Le concept de "softening de l'idéologie" n'est pas facile à identifier. Ce n'est ni un changement soudain, ni une imposition évidente. C'est comme l'eau qui s'infiltre dans la terre, lentement, continuellement, et lorsque vous le réalisez, la couche de fond a changé. Dans le contexte de l'explosion du cinéma et des réseaux sociaux, ce processus est plus rapide, plus profond et plus difficile à contrôler que jamais.
Les films de divertissement modernes, des séries et des web-dramas sur les plateformes en ligne aux courts clips diffusés sur les réseaux sociaux, sont souvent construits avec un rythme rapide, des émotions fortes, de belles images et des messages simples.
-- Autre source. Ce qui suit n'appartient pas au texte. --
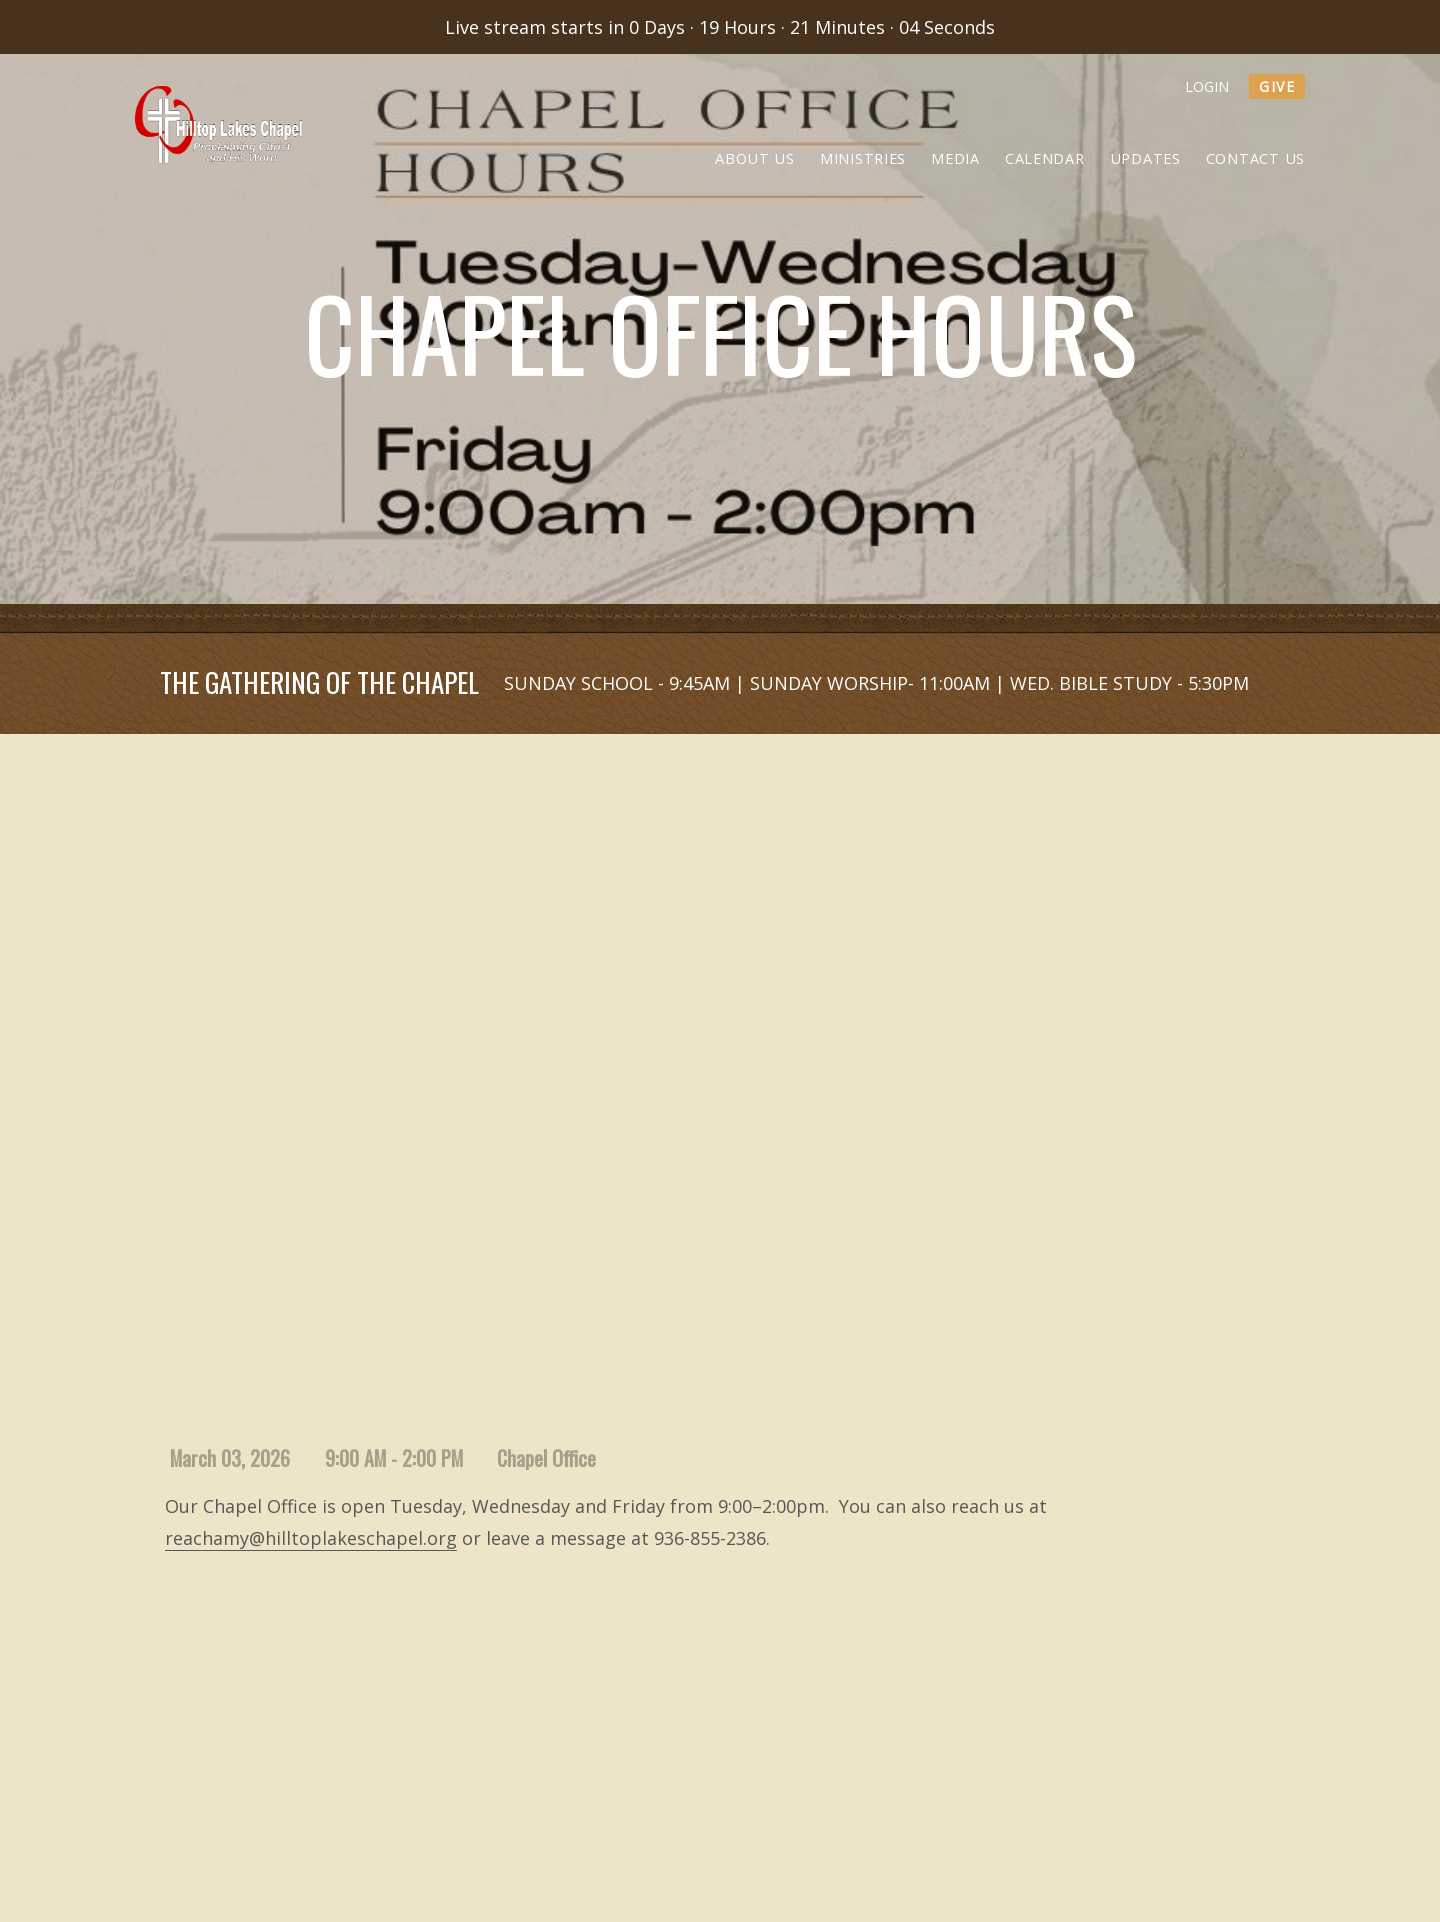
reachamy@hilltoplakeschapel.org (311, 1538)
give (1277, 86)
Une histoire d'amour romantique peut entraîner une nouvelle façon de voir le mariage. Un personnage "anti-héros" attrayant peut rendre la frontière entre le bien et le mal floue. Une vidéo de quelques dizaines de secondes sur une "vie idéale" peut inciter les spectateurs à comparer inconsciemment et à douter de la valeur et du travail quotidien de leur propre personne.
Ce n'est pas un hasard si de nombreux contenus populaires aujourd'hui ont tendance à mettre en avant l'individualité absolue, à mettre en avant le plaisir instantané ou à atténuer les valeurs fondamentales telles que la discipline, la responsabilité et l'engagement communautaire. Lorsque ces messages se répètent suffisamment, ils ne sont plus un simple "contenu de divertissement", mais deviennent une forme de façonnage de la perception.
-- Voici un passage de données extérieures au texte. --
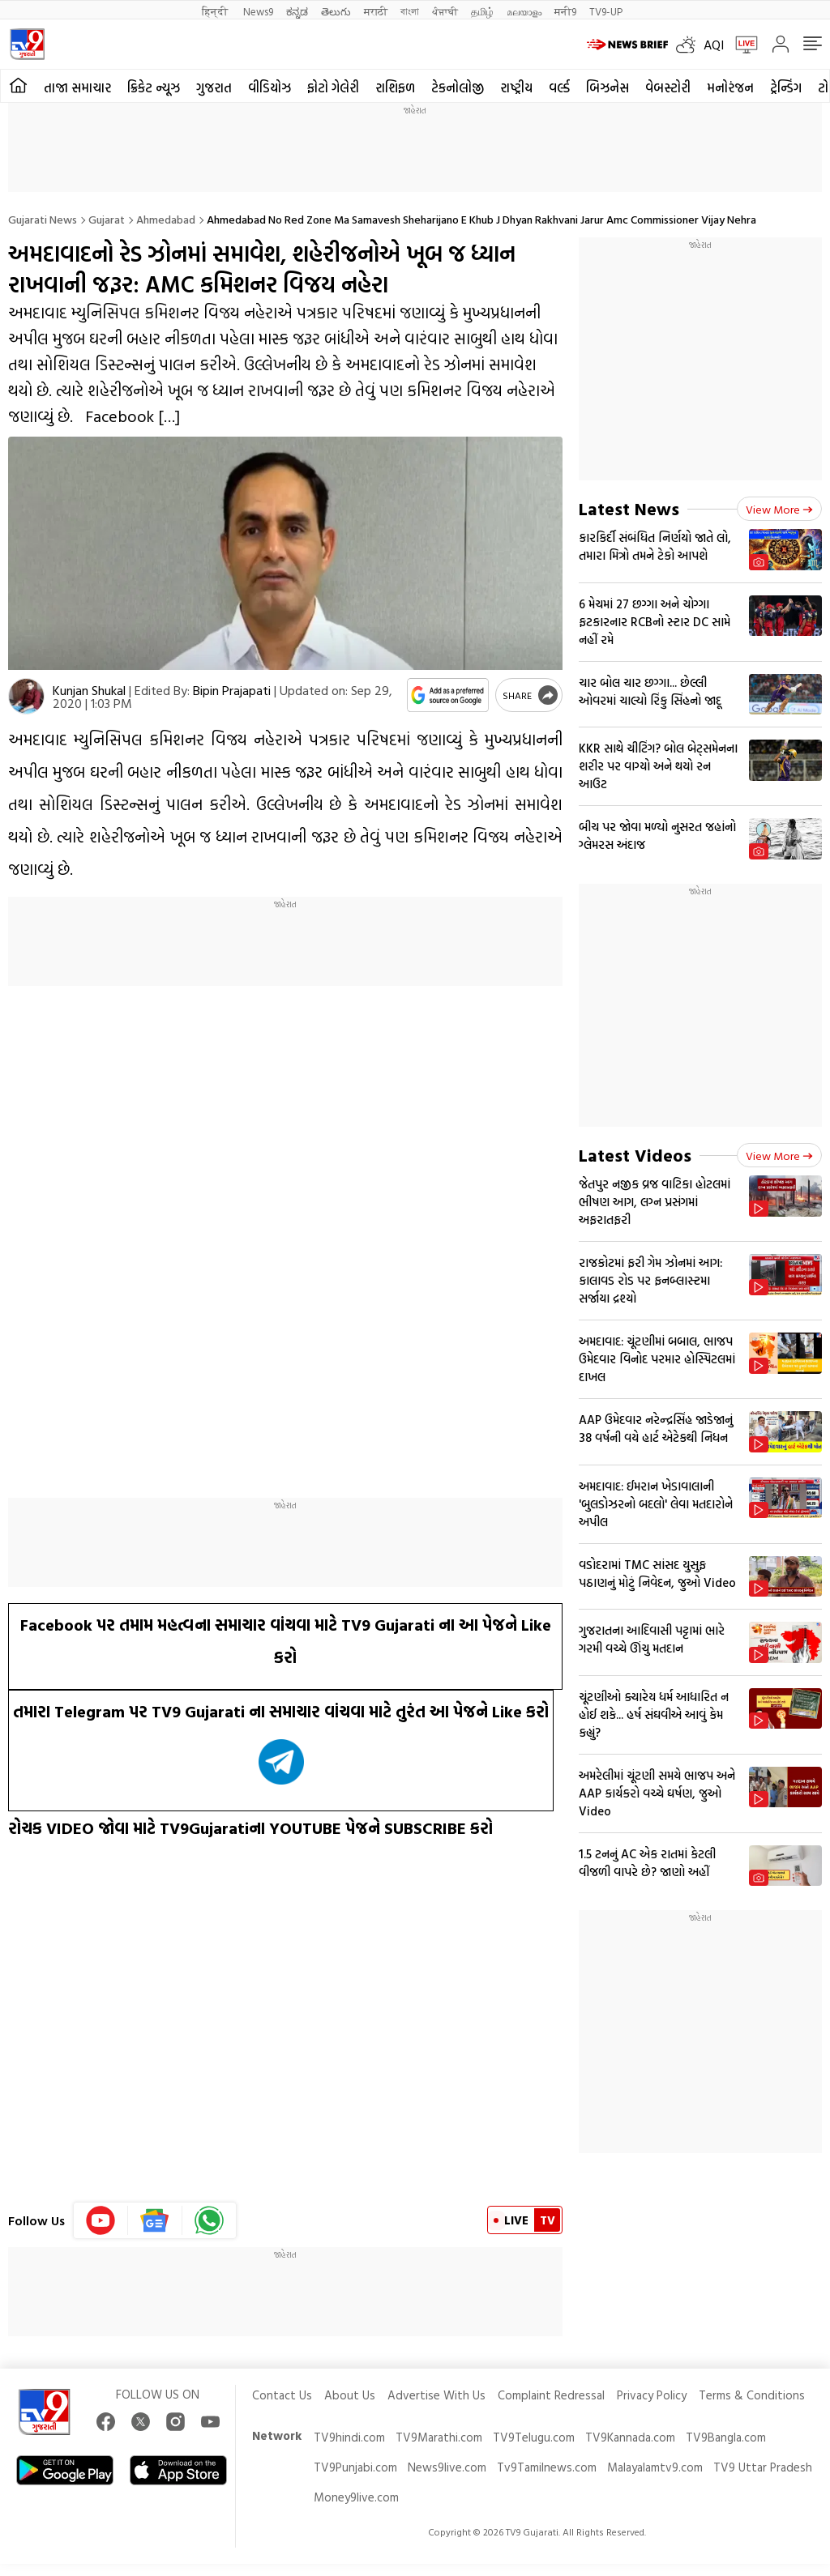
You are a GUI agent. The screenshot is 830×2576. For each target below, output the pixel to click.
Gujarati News (42, 219)
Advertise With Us (436, 2395)
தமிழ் (482, 11)
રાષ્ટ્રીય (516, 87)
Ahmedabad (165, 219)
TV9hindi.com (349, 2437)
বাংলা (409, 11)
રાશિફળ (395, 87)
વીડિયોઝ (269, 87)
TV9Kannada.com (630, 2437)
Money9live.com (356, 2497)
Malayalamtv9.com (655, 2467)
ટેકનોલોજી (457, 87)
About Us (349, 2395)
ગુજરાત (214, 87)
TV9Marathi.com (439, 2437)
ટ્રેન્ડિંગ (786, 87)
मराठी (375, 11)
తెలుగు (336, 11)
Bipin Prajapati (232, 690)
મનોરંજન (730, 87)
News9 (258, 11)
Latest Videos (635, 1154)
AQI (714, 44)
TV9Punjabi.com (355, 2467)
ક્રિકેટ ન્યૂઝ (153, 87)
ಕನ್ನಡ (297, 11)
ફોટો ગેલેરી (333, 87)
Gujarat (106, 219)
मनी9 (565, 11)
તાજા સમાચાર (77, 87)
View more (779, 509)
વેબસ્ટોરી (668, 87)
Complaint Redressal (551, 2395)
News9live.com (447, 2467)
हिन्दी (216, 11)
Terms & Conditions (752, 2395)
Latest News (629, 508)
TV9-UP (605, 11)
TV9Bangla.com (726, 2437)
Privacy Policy (652, 2395)
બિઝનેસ (607, 87)
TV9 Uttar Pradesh (762, 2467)
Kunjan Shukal (89, 690)
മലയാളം (524, 11)
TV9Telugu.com (534, 2437)
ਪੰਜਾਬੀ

La directive n° 58-CT/TW du Secrétariat du Comité central du Parti a clairement indiqué l'exigence d'"améliorer la capacité d'identifier les points de vue erronés et hostiles" et de renforcer l'éducation politique, idéologique et juridique des travailleurs dans la nouvelle situation. Il est à noter que, dans cette "nouvelle situation", il n'y a pas seulement des informations directement déformées, mais aussi des flux de contenu qui semblent neutres mais qui ont la capacité d'éroder progressivement la base de la conscience.
La "softening" dangereuse est qu'elle ne crée pas de résistance. Les gens ne se sentent pas affectés, mais se sentent simplement adaptés, bons, conformes à leurs émotions. Un ouvrier après le travail peut passer des heures à regarder des vidéos de divertissement, et progressivement se sentir que le succès doit être rapide, la vie doit être facile, et voir que ses efforts quotidiens persistants ne sont plus dignes d'être appréciés. Un jeune peut recevoir des centaines d'histoires "inspirantes", mais manque de fondement juridique, de ses droits et obligations dans les relations de travail.
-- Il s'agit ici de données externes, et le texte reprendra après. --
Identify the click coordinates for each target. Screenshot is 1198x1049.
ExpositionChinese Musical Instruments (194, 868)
D'un point de vue social, ce n'est pas seulement une histoire personnelle. Lorsqu'une partie des travailleurs est influencée par des perceptions déformées ou unilatérales, les conséquences peuvent s'étendre: des attentes irréalistes, des réactions émotionnelles au risque d'être entraîné par des informations erronées et incitantes. C'est précisément ce que la directive 58 met en garde en soulignant l'exigence de maintenir la stabilité des relations de travail et de l'ordre social. Cependant, le problème ne réside pas dans l'"évitement" des films ou des réseaux sociaux. Le problème réside dans l'approche. La directive 58 met également l'accent sur l'innovation des méthodes de propagande, l'application de la technologie, la création de contenus "concis, visuels et accessibles".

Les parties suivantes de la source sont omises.